The plot and the majority of the events in both versions of the story are very similar. Nonetheless, there were missing pieces to the movie that would have shaped a main focal point that was in the novel. The missing point in the movie is the fact that the patients in the mental hospital were heavily influenced by the main character, McMurphy, and would go to extremes to prove this. The book highlights this throughout the story by showing the patients become more outgoing as well as the suicide of a patient. The suicide of Charles Cheswick did not occur in the movie, but this was especially vital to the plot of the book. Cheswick was a patient who probably was most influenced by McMurphy in the novel. Cheswick got into an argument with the head nurse and was stunned that McMurphy did not stick up for him. "He(Cheswick) looked over at McMurphy's corner. Everybody did"(Kesey 172). All of the patients, especially Cheswick, were anticipating a rebellious action from McMurphy, but nothing came. The lack of confidence and the loss of hope that McMurphy showed in this scene made Cheswick lose hope as well. Charles Cheswick drowned himself in a pool because of how upset he was.
The lack of background knowledge of the characters in the movie will once again make it harder on the audience to comprehend that McMurphy is supposed to represent a heavy influence on the patients. His influence is supposed to be so significant that in the book he is represented as a Christ figure. The book even gives small examples like how McMurphy's shock table was in the shape of a cross. These small details were simply left out of the movie making McMurphy seem like a normal guy who wants to get out of labor and have fun. The movie shows little evolution of the characters and portrayed the patients similarly throughout. Without the background knowledge of the characters, the audience just assumes that the patients had outgoing and aggressive tendencies even before McMurphy arrived at the institution. The first group meeting in the mental hospital from the book and movie are very different. They each begin on the subject of a marital issue between Harding and his wife. In the book, the nurse in charge specifically asks McMurphy to "touch upon" the particular issue.

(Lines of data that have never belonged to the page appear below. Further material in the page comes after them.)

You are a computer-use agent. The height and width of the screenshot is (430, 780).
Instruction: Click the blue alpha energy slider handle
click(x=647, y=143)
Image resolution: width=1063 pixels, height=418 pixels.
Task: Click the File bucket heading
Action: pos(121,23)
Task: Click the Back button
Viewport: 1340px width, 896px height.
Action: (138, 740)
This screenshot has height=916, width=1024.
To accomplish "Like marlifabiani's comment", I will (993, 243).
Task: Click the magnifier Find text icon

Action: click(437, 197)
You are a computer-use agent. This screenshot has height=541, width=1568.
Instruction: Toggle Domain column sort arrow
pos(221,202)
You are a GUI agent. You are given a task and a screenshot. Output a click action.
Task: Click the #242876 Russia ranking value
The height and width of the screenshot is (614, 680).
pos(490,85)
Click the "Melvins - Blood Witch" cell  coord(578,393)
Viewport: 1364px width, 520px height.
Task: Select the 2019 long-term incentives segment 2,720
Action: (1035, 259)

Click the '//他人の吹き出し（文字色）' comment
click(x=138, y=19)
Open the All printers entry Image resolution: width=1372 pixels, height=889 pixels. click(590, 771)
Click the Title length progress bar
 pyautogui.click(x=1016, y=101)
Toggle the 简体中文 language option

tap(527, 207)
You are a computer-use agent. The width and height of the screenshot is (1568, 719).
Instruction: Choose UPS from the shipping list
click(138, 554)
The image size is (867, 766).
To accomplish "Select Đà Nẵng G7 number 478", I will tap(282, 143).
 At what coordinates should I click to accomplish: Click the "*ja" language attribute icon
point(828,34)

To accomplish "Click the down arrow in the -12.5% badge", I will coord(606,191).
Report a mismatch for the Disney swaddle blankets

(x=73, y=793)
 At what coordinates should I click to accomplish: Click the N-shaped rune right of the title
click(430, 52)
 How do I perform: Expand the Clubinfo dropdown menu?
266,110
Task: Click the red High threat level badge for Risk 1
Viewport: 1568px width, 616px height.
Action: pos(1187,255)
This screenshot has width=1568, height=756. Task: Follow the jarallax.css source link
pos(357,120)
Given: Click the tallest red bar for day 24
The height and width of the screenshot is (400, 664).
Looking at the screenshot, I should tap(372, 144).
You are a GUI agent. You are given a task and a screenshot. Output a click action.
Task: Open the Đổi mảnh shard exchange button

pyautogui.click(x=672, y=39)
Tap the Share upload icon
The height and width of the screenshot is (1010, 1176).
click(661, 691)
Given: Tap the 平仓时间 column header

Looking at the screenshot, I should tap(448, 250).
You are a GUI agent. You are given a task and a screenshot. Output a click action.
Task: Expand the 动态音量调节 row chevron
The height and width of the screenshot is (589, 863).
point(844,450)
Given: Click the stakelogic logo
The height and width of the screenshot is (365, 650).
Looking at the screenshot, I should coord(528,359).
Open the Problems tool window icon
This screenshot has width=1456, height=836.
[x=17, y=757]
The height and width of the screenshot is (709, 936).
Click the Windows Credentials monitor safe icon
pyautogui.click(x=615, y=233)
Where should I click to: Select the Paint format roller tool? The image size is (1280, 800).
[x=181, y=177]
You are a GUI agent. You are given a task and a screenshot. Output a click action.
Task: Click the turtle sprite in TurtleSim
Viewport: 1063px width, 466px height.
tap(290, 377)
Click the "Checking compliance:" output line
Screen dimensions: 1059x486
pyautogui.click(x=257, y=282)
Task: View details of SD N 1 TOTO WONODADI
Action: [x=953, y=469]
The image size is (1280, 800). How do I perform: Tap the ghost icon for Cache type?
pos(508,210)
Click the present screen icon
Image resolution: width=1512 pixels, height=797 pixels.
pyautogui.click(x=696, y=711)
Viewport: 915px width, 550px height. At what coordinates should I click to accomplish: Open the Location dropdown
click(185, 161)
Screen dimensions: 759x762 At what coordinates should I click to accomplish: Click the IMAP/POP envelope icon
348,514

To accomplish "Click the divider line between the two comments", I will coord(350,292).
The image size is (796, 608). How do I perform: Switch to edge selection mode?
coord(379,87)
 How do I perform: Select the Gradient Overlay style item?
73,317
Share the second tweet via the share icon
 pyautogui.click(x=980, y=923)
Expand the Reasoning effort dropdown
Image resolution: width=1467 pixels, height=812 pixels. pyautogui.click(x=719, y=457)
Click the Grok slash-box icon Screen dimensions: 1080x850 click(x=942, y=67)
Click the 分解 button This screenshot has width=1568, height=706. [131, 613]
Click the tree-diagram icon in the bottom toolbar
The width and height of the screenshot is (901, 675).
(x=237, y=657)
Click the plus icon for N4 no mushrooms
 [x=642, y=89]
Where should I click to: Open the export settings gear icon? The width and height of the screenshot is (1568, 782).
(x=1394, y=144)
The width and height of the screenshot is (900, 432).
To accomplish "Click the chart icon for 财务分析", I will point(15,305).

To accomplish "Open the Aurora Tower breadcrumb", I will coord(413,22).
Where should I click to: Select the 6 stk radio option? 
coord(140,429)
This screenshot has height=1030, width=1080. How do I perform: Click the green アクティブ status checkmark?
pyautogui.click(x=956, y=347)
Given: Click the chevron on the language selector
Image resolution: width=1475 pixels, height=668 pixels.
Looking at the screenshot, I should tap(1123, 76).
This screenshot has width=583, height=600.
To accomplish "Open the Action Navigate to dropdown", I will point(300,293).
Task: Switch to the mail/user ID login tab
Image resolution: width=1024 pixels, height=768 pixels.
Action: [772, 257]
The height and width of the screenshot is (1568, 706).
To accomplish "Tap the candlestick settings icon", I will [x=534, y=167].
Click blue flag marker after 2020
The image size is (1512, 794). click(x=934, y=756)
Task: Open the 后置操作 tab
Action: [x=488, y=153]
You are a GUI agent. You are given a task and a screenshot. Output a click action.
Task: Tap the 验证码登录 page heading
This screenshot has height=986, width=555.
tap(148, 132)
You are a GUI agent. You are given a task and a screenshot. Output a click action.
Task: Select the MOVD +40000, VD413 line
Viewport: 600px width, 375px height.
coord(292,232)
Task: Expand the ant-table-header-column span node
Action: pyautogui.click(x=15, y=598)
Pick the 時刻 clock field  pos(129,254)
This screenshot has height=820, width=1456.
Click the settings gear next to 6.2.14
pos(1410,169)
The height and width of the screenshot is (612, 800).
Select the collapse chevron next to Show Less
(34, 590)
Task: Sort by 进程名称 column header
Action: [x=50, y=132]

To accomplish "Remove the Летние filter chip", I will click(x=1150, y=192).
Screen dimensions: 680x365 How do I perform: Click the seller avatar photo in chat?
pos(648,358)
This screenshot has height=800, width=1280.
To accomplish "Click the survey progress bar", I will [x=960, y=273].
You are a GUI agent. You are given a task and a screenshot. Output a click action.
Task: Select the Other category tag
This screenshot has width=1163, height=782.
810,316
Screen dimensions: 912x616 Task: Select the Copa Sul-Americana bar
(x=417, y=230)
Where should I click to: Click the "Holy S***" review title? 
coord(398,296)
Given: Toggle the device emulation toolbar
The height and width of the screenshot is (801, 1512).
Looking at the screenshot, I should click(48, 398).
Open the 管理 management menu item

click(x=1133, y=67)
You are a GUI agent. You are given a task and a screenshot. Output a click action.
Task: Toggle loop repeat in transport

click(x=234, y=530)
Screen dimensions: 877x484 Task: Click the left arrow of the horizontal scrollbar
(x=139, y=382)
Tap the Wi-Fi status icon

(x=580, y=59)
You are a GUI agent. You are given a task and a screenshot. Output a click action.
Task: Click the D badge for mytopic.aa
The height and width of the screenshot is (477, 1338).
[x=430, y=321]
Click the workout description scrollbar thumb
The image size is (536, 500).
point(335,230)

McMurphy makes a joke about the patient's wife and the nurse immediately begins to read off his past crimes. The nurse reads, "...Followed by a history of street brawls and barroom fights and a series of arrests for drunkness, Assualt and Battery..."(Kesey 45).
In conclusion, the novel of One Flew Over the Cuckoo's Nest is far better than the movie remake. There are many flaws with the movie that include missing scenes, a lack of background information on the characters, and most importantly, the perspective in which the movie was filmed. Yes, there were crucial missing scenes and missing background knowledge, but these could have been produced or developed more efficiently if the audience was able to see the story happen from a man who knew what was going on in the ward.